WHAT IS NEEDED ▸ Which of the lines in the records below hold the string "option"? Copy every one of them.

(Dataset entries)
------

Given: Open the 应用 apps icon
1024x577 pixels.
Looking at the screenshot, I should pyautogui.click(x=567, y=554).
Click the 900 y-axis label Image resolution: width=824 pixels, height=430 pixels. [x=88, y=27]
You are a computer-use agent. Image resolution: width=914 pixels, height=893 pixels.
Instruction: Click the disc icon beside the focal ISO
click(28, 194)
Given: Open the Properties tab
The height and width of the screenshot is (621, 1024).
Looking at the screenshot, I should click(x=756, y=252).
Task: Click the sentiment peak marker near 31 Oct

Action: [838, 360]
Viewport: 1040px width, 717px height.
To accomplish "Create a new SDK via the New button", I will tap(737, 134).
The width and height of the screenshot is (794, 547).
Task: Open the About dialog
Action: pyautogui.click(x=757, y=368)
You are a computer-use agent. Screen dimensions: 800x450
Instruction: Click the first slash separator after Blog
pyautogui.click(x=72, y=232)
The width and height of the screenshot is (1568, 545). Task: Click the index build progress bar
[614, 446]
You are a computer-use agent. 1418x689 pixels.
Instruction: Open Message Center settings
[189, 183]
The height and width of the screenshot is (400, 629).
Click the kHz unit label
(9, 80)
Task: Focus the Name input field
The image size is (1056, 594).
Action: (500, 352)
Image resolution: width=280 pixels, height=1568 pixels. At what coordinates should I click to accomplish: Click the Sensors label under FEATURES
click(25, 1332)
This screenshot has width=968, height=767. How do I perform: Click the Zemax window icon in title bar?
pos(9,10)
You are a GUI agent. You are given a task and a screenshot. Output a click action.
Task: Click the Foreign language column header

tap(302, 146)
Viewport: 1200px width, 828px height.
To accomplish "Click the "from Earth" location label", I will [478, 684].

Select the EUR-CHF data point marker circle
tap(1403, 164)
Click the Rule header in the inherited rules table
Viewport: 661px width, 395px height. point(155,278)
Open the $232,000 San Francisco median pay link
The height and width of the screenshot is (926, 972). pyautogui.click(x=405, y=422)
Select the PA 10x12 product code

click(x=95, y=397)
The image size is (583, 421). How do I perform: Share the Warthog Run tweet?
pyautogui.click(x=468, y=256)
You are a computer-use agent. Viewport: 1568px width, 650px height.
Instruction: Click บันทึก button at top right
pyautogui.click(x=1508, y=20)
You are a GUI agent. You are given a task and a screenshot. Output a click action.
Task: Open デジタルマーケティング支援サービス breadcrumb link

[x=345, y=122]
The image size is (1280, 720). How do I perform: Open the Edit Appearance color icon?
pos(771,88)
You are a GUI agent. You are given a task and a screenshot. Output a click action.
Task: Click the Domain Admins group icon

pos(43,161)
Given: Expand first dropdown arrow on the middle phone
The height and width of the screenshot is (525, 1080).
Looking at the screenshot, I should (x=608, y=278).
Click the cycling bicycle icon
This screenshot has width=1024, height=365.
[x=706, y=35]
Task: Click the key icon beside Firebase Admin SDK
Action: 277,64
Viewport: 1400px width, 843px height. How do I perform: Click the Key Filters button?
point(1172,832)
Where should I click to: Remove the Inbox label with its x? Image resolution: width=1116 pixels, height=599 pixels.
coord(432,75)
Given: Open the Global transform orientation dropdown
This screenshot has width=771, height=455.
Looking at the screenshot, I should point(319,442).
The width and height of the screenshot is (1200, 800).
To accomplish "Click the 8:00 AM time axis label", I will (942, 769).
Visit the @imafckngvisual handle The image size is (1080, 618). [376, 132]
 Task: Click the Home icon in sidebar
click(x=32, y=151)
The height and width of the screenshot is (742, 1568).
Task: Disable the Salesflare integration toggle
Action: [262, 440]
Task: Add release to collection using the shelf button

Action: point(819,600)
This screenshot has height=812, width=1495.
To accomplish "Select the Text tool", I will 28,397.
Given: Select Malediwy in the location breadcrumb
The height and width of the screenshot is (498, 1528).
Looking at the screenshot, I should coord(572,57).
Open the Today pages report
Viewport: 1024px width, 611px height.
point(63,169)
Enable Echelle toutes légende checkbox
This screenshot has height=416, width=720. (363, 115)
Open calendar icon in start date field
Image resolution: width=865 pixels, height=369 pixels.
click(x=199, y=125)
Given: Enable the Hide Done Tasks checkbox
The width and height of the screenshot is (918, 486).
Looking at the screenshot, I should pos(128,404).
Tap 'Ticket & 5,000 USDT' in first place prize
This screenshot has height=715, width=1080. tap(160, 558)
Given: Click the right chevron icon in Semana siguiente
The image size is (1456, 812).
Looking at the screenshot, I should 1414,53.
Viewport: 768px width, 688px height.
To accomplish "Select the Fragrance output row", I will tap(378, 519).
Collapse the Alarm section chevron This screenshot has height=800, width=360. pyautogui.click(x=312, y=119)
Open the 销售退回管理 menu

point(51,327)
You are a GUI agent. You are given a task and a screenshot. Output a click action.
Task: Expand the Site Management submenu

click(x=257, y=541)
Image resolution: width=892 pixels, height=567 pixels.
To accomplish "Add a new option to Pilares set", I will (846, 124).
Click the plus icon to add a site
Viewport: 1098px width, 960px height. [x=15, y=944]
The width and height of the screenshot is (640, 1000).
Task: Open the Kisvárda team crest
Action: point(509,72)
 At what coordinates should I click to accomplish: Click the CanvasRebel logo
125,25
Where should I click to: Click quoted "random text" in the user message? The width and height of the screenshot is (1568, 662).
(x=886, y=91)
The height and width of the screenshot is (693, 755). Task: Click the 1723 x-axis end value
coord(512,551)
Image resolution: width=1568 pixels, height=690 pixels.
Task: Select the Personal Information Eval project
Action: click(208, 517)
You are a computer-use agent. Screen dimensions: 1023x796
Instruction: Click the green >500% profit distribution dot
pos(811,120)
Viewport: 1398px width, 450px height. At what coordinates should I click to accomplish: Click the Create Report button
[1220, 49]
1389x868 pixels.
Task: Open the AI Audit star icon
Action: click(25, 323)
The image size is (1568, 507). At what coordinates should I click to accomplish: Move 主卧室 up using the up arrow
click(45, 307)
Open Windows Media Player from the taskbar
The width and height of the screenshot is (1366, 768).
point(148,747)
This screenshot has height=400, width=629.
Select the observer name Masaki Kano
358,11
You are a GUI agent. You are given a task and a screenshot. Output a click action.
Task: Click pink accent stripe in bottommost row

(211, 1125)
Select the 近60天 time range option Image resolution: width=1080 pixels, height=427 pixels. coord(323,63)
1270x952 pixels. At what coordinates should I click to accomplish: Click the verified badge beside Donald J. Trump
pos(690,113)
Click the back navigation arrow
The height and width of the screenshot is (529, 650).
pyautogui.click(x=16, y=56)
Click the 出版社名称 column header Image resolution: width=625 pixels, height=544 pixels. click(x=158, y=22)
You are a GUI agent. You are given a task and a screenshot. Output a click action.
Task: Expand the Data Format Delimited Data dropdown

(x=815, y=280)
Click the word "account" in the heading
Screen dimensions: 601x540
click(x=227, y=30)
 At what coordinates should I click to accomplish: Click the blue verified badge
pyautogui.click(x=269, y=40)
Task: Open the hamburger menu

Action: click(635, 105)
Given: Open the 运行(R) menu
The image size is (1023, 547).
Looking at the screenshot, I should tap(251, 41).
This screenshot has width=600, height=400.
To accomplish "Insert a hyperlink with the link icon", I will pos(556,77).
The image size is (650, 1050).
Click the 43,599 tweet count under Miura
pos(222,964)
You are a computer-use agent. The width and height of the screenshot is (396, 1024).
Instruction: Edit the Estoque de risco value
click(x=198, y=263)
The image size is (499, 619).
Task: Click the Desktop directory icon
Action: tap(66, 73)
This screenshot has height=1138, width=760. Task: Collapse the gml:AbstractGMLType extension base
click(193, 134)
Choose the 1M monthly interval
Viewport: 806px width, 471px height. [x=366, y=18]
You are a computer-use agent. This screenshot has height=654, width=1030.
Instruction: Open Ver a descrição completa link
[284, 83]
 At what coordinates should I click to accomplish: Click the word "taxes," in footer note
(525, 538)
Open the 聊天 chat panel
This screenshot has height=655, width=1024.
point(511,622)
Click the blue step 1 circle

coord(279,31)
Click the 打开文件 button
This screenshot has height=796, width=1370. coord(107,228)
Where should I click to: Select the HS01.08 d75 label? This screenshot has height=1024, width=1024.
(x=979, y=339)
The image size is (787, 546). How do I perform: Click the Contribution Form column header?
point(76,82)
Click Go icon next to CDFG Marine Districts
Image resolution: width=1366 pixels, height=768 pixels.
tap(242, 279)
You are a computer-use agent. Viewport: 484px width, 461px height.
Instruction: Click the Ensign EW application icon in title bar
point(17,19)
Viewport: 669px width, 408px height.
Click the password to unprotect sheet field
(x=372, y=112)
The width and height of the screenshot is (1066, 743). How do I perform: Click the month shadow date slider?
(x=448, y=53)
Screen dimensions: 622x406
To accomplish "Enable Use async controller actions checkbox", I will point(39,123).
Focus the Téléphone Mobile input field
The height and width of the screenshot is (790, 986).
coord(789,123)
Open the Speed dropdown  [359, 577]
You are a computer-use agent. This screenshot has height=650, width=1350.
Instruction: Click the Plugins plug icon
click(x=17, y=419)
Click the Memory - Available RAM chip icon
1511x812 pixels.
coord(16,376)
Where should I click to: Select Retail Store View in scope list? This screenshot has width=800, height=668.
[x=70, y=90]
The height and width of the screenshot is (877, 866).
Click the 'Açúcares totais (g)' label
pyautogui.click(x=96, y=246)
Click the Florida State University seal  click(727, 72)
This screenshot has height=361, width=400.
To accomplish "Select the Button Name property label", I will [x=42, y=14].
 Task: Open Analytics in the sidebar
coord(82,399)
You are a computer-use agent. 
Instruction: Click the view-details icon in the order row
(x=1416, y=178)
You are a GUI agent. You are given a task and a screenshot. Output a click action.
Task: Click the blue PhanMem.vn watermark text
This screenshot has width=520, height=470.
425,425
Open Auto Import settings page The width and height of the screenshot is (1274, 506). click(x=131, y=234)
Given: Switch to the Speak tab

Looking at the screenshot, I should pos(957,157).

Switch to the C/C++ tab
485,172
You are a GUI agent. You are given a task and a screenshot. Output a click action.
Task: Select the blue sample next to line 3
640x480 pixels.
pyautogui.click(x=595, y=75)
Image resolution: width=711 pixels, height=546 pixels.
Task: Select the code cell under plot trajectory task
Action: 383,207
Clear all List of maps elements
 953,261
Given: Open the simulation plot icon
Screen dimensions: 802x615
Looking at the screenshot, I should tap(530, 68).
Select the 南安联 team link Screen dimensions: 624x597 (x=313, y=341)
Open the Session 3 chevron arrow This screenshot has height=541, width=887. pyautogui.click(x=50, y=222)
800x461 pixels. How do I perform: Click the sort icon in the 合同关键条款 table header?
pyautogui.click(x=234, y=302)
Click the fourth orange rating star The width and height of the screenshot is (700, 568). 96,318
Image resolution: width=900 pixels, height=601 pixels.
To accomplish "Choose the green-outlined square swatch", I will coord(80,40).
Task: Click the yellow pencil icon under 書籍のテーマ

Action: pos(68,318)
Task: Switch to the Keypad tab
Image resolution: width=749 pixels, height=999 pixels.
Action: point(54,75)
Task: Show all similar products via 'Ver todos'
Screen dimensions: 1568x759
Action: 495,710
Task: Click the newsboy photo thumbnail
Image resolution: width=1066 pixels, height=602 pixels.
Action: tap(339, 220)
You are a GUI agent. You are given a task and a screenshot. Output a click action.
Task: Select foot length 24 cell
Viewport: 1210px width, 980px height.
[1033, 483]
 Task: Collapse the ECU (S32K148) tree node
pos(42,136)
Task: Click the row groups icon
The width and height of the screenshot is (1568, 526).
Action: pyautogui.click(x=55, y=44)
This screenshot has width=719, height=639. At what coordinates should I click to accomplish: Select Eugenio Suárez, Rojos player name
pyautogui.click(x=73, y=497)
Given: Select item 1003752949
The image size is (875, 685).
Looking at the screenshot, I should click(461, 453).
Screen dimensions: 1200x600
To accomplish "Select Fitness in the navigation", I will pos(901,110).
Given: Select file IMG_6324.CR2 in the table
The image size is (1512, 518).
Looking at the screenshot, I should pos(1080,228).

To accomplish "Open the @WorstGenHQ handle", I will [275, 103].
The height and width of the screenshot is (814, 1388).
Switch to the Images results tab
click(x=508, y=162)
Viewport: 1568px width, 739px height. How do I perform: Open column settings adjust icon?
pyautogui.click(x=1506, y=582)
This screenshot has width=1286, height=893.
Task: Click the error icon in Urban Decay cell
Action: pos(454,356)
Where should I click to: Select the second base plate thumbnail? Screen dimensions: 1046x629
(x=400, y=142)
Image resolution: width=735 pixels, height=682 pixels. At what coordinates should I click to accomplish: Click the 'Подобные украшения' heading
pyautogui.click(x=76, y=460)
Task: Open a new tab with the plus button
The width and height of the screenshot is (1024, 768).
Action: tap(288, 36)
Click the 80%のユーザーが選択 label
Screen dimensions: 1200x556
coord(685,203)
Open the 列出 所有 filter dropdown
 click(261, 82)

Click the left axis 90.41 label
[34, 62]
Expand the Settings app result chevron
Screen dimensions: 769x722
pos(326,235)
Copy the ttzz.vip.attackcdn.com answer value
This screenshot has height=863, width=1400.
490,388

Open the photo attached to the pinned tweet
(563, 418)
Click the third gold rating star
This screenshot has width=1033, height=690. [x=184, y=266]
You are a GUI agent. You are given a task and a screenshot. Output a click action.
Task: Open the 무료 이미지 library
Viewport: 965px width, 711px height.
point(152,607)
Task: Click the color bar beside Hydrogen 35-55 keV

------

TASK SOLUTION ▸
To accomplish "Add a new option to Pilares set", I will (846, 124).
Select the 近60天 time range option Image resolution: width=1080 pixels, height=427 pixels. coord(323,63)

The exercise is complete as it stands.